ABD’nin Irak’tan çekilmesi Irak’ın Türkiye ve İran arasında bölünmesi anlamına gelir
Irak’a yönelik müdahalenin önemli bir diğer nedeni de İran’dır. Bilindiği gibi Saddam 1980’de henüz rejimin yeni değiştiği İran’a savaş açmış ve başta ABD olmak üzere NATO güçleri tarafından desteklenmiştir. Ancak Saddam İran’daki rejimi yıkmayı başaramayıp ardından kapitalist modernitenin çıkarlarına aykırı tutumlar içerisine girince ABD ve kapitalist modernite güçlerinin hedefi olmuştur. Bundan da anlaşılıyor ki Saddam’a böyle bir görev verilmiştir. Bunu başaramayınca da tasfiyesine karar verilmiştir. Fakat 2003 yılında Saddam rejimi yıkıldıktan sonra ortaya çıkan durumdan en fazla yararlanan güç İran olmuştur. Zaten İran, Irak harekatında ABD’nin yanında yer almıştır. Dolayısıyla Irak üzerinde İran’ın gittikçe gelişen etkisi ABD müdahalesinin bir sonucudur. ABD müdahalesi olmasaydı böyle bir durum da ortaya çıkmazdı. Bu gerçeği gözden kaçırmamak gerekir. Şüphesiz ABD ve İran arasında çelişkiler vardır. Bu çelişkinin en önemli nedenlerinden biri de İran’ın başta Irak olmak üzere Şia ideolojisine dayalı dışarıda kurduğu etkinliktir. Şimdi Irak, ABD ve İran arasında bir çekişme ve etkinlik alanıdır. ABD sadece Irak’ta değil, diğer yerlerde de İran’ın gücünü kırmak, İran’ı kendi içine itmek istiyor. Rejimi doğrudan hedeflemek yerine böyle bir politika izlediği görülüyor. Bir nevi ABD İran’ı buna razı ederek karşılığında İran’ı sisteme dahil etmeyi tasarlıyor. Özellikle yeni enerji planı çerçevesinde böyle bir politikasının olduğu söylenebilir. İran ise başta Irak’ta olmak üzere dışarıda kurduğu etkinliği korumak ve buna dayanarak güçlü bir siyaset yapmak istiyor. Fakat görüldüğü gibi bu durum gittikçe bir çatışma sebebi oluyor. İsrail üzerinden yapılan saldırıları böyle anlamak mümkündür. Bu saldırılarla İran’ın bölge üzerindeki etkinliği hedefleniyor. Bir nevi İran’a İran olarak kalması dayatılıyor.
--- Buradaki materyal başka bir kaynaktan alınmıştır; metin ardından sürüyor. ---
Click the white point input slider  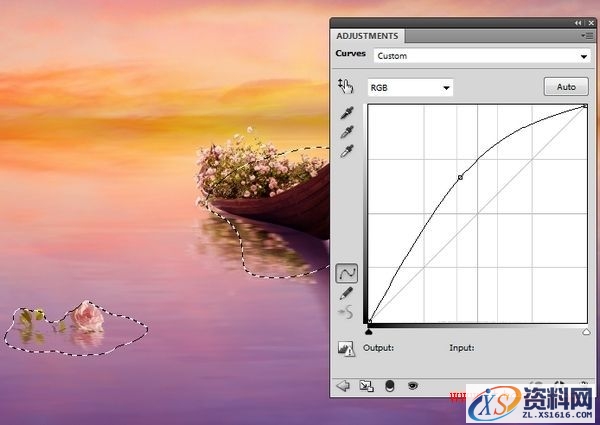[x=586, y=330]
Öte yandan sanıldığı gibi Kurdistan ve mevcut Iraklı güçler bir bütün ABD’yle ilişkilerin kopmasından yana değillerdir. ABD’nin çekilişini dayatan İran’dır. Irak’ta da bunu isteyenler olmakla birlikte devlet ve ana akım güçler ABD ve İran arasında belli bir denge siyaseti izleyerek işleri yürütüyorlar. Bunu ABD’nin varlığı sayesinde yapabiliyorlar. Bugünden yarına ABD’nin Irak’tan çekilişi ise Irak’ın Türkiye ve İran arasında nüfuz alanına bölünmesi anlamına gelir. Bu da Irak’ı daha fazla bağımlı hale getirir. Zaten şimdi de böyle bir realite vardır. Iraklı güçler İran ve Türkiye’ye göre pozisyon alıyor, bu ikisinden birine dayanarak güç oluyor, siyaset yapamaya çalışıyorlar. ABD’nin çekilişiyle bunun daha da derinleşeceği öngörülebilir. Böyle bir süreç Irak açısından parçalanmayla sonuçlanabilir. Zaten Irak parçalı bir durumdadır. Siyasi ve toplumsal bölünmüşlük çatışma zeminini de güçlendiriyor. Bundan dolayı Iraklı güçler ABD’nin çekilişinden çok bağımlılıktan kurtulmanın yollarını bulmaya çalışıyorlar. Hatta ABD’nin çekilişinin Türkiye ve İran’ın Irak üzerindeki etkinliğinin artacağını düşünerek bunu istemiyorlar. Birçok Iraklı güç ABD’nin çekilmesini söylüyor, ama gerçekte kararlı, net bir tutumları yoktur.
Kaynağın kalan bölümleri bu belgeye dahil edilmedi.